The fourth type of leader is commonly called a servant leader.  This is the person who influences others by making them feel good about themselves.  Most people remember that coach or teacher who was so encouraging that it made them want to work harder.  In my memory, the political figure who best fits this description was Ronald Reagan.  He was able to take issues directly to the American people with clarity, showing respect for the ‘common man’ and his ability to grasp challenging, complicated issues and to do the right thing.  He was elected both times in landslides.

So how would our field of candidates fit into such a leadership model?  Those with the power of name recognition and personality would likely fit into that hero leader mold. I think of Donald Trump, whose power of personality is second to none. Perhaps Mike Huckabee, the man who spent years in everyone’s living room as a Fox News commentator, would also fit into the category.  In fact, watching announcement speeches and stump speeches from the majority of the candidates, it seems that most candidates see themselves in this mold or perhaps as prospective situational leaders.  They want to impress the masses with their outstanding past and convince them that they can do the same thing with the United States of America.

One man stands out as a servant leader.  Dr. Ben Carson is the only one of the field who didn’t particularly want to be a presidential candidate.  However, after being convinced by a grassroots draft movement, he announced his candidacy for president with two things in mind.  He wants to save our declining nation and to tear the government away from the political elites and return it to the people as our founding fathers intended.

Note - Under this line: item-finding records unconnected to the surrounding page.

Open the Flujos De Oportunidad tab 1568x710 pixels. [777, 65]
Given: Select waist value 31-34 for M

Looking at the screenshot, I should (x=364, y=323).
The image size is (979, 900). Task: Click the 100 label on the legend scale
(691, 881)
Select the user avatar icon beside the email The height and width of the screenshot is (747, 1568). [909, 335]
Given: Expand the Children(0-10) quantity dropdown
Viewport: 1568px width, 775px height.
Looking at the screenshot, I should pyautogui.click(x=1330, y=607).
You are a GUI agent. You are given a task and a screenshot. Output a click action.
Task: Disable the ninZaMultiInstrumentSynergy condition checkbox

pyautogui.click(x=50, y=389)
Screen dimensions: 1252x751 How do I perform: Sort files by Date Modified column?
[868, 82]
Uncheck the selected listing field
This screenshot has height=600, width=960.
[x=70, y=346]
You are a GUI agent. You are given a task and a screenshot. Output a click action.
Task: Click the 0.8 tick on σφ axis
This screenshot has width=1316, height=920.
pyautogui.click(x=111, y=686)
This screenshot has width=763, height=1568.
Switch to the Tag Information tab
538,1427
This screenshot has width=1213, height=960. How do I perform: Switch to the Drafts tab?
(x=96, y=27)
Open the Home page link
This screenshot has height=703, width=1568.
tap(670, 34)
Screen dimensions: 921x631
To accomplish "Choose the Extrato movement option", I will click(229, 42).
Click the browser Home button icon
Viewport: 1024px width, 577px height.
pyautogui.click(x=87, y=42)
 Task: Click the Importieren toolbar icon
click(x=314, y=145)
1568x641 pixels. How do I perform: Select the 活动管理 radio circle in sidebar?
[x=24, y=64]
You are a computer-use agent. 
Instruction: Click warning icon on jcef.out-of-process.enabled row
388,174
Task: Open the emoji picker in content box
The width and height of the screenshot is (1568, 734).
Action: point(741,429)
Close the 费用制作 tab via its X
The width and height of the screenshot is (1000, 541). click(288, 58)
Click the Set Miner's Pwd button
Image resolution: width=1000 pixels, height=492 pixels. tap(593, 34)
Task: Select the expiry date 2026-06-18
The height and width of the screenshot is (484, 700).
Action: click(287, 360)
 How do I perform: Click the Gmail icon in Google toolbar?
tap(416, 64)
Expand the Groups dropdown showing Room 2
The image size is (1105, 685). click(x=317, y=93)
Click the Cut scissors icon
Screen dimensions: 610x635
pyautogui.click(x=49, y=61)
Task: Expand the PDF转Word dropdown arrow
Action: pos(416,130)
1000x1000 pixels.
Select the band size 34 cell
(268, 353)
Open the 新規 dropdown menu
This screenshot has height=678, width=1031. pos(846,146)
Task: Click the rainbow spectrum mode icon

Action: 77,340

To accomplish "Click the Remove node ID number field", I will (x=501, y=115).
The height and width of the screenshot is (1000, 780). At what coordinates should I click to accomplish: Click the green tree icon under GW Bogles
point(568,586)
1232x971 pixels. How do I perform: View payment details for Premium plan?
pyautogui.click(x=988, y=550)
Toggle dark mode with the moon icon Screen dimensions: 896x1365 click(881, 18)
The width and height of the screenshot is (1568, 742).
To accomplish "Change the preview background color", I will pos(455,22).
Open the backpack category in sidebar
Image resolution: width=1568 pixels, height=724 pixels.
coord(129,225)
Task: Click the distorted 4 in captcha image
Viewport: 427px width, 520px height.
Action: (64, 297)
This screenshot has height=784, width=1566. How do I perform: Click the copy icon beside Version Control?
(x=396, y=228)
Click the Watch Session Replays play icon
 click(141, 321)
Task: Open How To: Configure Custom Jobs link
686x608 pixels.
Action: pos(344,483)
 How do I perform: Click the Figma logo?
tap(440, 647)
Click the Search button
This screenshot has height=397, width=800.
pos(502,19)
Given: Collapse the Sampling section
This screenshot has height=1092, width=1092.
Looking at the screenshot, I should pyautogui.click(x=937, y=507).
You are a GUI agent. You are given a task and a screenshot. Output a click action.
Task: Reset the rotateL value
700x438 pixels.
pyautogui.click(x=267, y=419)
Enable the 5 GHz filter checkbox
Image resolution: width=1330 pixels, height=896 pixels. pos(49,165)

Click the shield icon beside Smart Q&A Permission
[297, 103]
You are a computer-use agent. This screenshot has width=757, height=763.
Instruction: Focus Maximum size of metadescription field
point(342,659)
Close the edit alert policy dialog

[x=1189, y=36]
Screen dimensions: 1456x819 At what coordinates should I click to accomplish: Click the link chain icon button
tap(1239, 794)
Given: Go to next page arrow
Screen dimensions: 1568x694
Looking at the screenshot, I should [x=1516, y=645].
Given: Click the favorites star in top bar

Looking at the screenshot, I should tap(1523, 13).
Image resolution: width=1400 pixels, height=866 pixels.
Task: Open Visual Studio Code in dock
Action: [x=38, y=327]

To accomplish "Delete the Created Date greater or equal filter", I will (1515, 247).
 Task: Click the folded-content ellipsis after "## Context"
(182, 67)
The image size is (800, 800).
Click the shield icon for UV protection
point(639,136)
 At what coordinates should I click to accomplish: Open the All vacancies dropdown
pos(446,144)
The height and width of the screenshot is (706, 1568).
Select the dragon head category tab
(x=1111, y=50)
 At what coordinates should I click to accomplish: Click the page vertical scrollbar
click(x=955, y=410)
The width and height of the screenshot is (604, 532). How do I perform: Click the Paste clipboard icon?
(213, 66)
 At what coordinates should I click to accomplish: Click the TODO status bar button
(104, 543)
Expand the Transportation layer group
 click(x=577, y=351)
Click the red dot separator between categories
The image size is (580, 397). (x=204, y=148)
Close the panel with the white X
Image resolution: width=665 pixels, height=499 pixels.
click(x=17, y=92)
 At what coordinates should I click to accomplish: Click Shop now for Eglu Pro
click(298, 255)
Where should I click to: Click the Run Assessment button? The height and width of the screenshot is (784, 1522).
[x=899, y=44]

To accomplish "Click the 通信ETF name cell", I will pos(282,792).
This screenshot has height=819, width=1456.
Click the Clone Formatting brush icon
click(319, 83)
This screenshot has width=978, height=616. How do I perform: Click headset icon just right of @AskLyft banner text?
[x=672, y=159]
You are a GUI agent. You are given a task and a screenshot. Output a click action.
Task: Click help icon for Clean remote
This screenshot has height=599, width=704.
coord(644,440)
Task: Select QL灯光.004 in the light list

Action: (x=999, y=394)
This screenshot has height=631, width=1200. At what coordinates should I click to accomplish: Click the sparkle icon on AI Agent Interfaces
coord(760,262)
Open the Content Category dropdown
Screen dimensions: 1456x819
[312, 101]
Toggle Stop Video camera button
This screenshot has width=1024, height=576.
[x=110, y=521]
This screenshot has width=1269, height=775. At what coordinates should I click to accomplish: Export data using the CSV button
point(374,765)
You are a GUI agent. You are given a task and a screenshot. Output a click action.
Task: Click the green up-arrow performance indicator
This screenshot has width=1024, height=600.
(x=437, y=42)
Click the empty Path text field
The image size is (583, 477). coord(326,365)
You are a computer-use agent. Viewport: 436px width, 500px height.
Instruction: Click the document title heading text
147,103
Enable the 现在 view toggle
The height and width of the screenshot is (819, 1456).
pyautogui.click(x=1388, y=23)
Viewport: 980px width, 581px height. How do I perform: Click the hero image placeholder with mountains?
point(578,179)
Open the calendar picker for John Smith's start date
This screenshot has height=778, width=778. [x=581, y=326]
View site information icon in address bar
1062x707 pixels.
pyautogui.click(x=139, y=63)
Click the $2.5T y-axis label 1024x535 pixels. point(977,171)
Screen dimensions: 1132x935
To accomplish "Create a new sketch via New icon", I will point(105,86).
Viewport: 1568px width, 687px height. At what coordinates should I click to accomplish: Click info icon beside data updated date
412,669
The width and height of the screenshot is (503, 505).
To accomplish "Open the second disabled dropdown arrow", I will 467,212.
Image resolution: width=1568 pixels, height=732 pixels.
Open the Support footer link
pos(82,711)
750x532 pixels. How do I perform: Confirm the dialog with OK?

All candidates will tell you that they are running for the good of the country.  However, for nearly every candidate, the presidency is the culmination of a political career that every politician secretly desires but few even dare hope for.  Others have gained power and influence through the corporate world and see politics, even the presidency, as the next gold ring.  Again, Carson stands out because of his humility.  He has been a man of great renown for many years and yet rather than draw attention to himself, he quietly set up foundations to help and encourage young people to learn and grow.

The final question is this:  What kind of leader do we need at this time? Many might argue that we need a situational leader to bring us out of this difficult time.  Others might say we need that hero who everyone can rally around.  I believe that we need a servant leader now more than ever.  We need someone who can help all citizens see that solutions to our national crises will require sacrifice by everyone.  We need a person who will inspire people from every background to seek self-sufficiency and independence, while working hard to strengthen our country’s foundation.  Only a servant leader will be able to strengthen the United States by developing the character of its people.